::: Material to process :::

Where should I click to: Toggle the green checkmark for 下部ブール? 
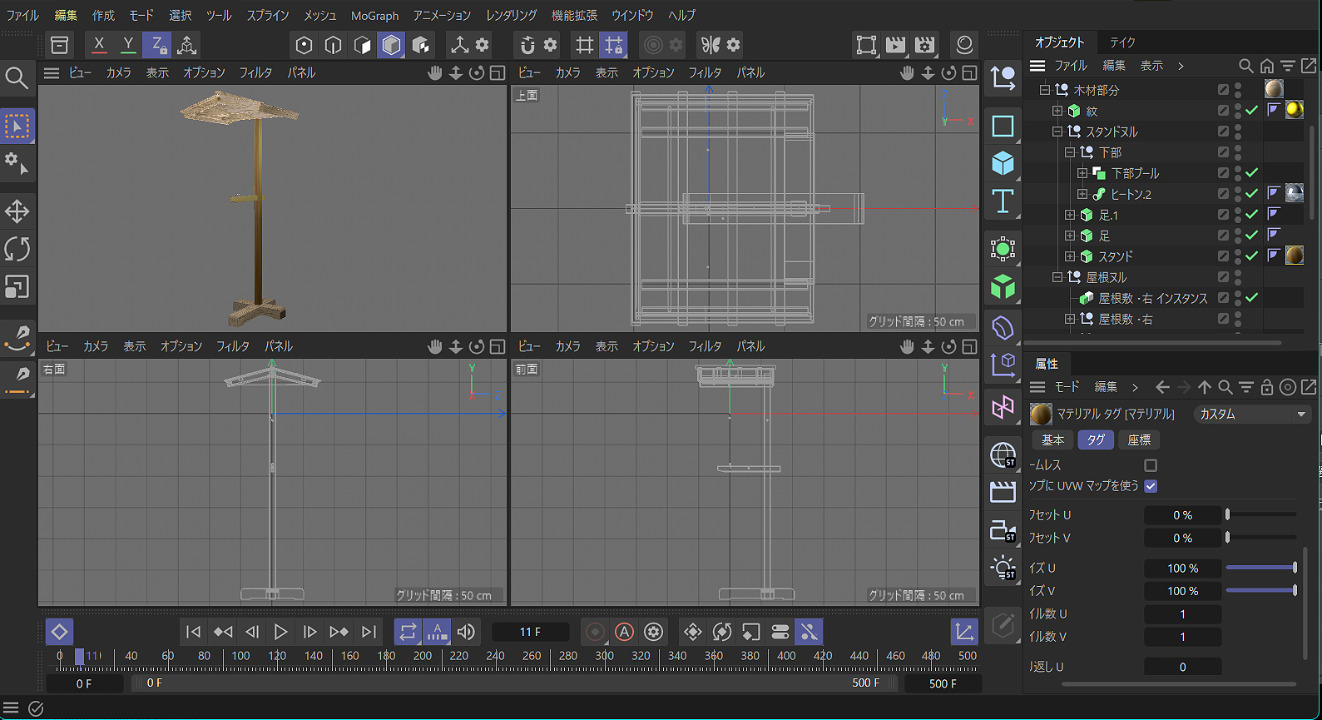(1251, 173)
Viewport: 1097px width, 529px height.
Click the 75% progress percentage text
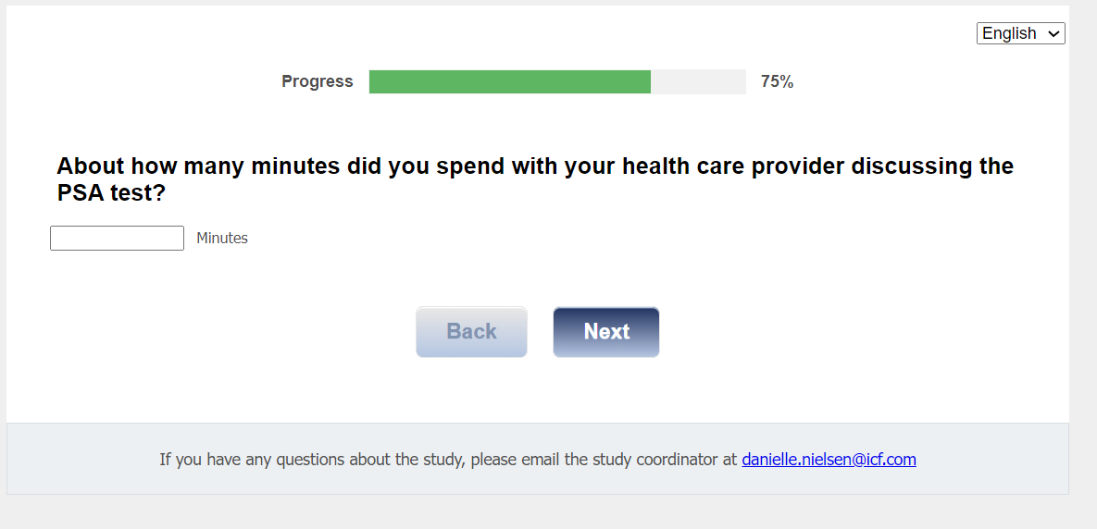[x=777, y=81]
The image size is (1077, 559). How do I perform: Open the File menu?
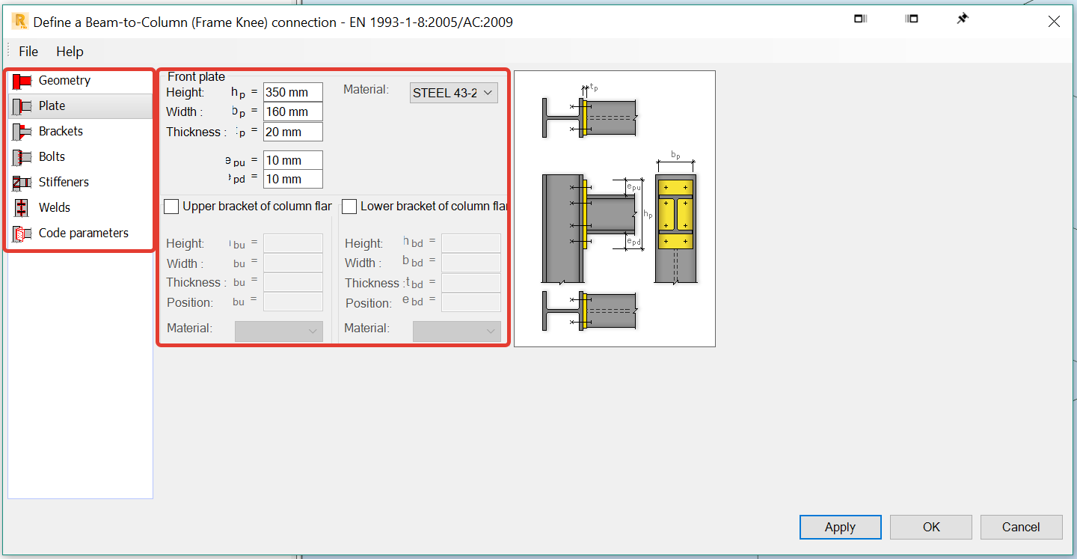[x=28, y=52]
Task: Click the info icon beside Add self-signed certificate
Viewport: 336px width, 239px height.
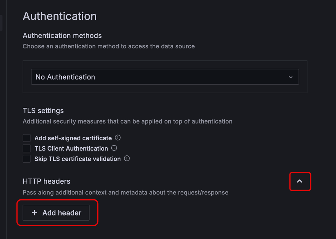Action: 118,138
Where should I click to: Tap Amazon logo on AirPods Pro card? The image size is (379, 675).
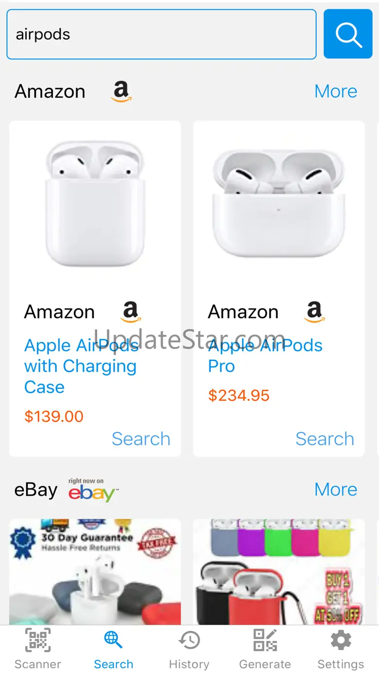[314, 312]
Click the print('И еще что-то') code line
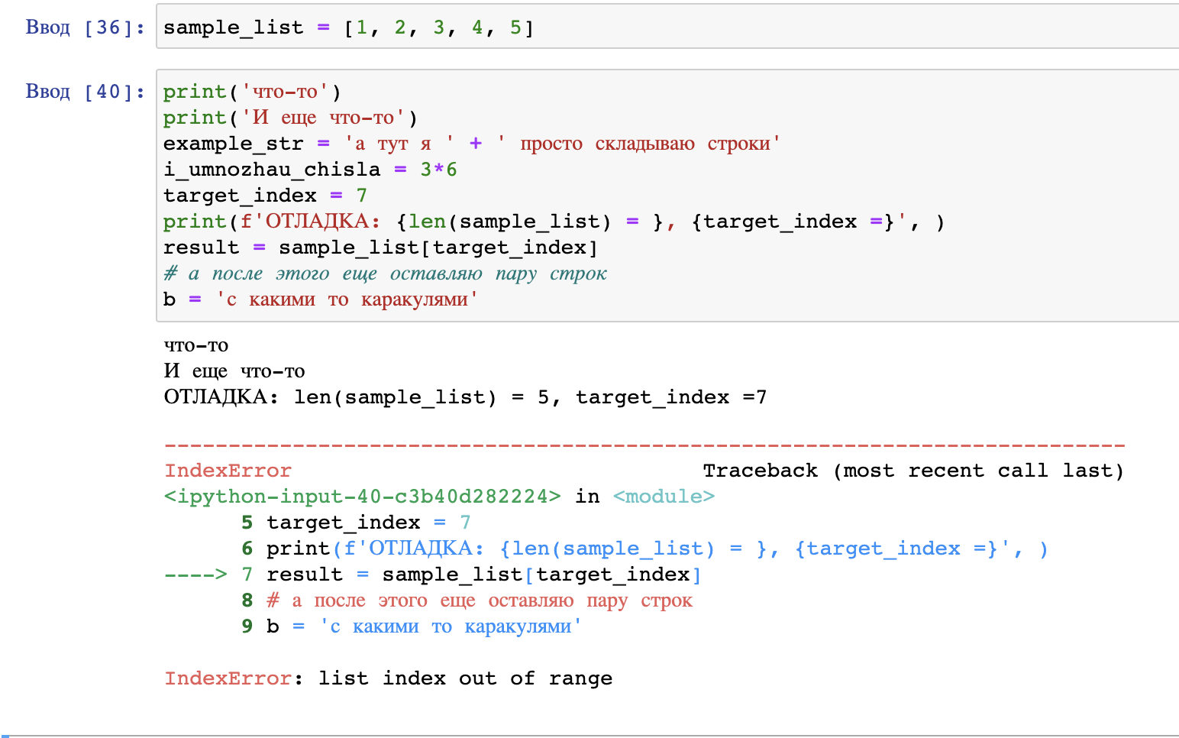The image size is (1179, 738). click(290, 118)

:::

**Problem to work on**
Transcribe, without alteration, each line from the one with "Where should I click to: Tap" through the last line of the data; no pictures belong in the copy.

**Answer for this exercise**
Where should I click to: Tap Amazon logo on AirPods Pro card? The image size is (379, 675).
[314, 312]
Click the print('И еще что-то') code line
The image size is (1179, 738). click(290, 118)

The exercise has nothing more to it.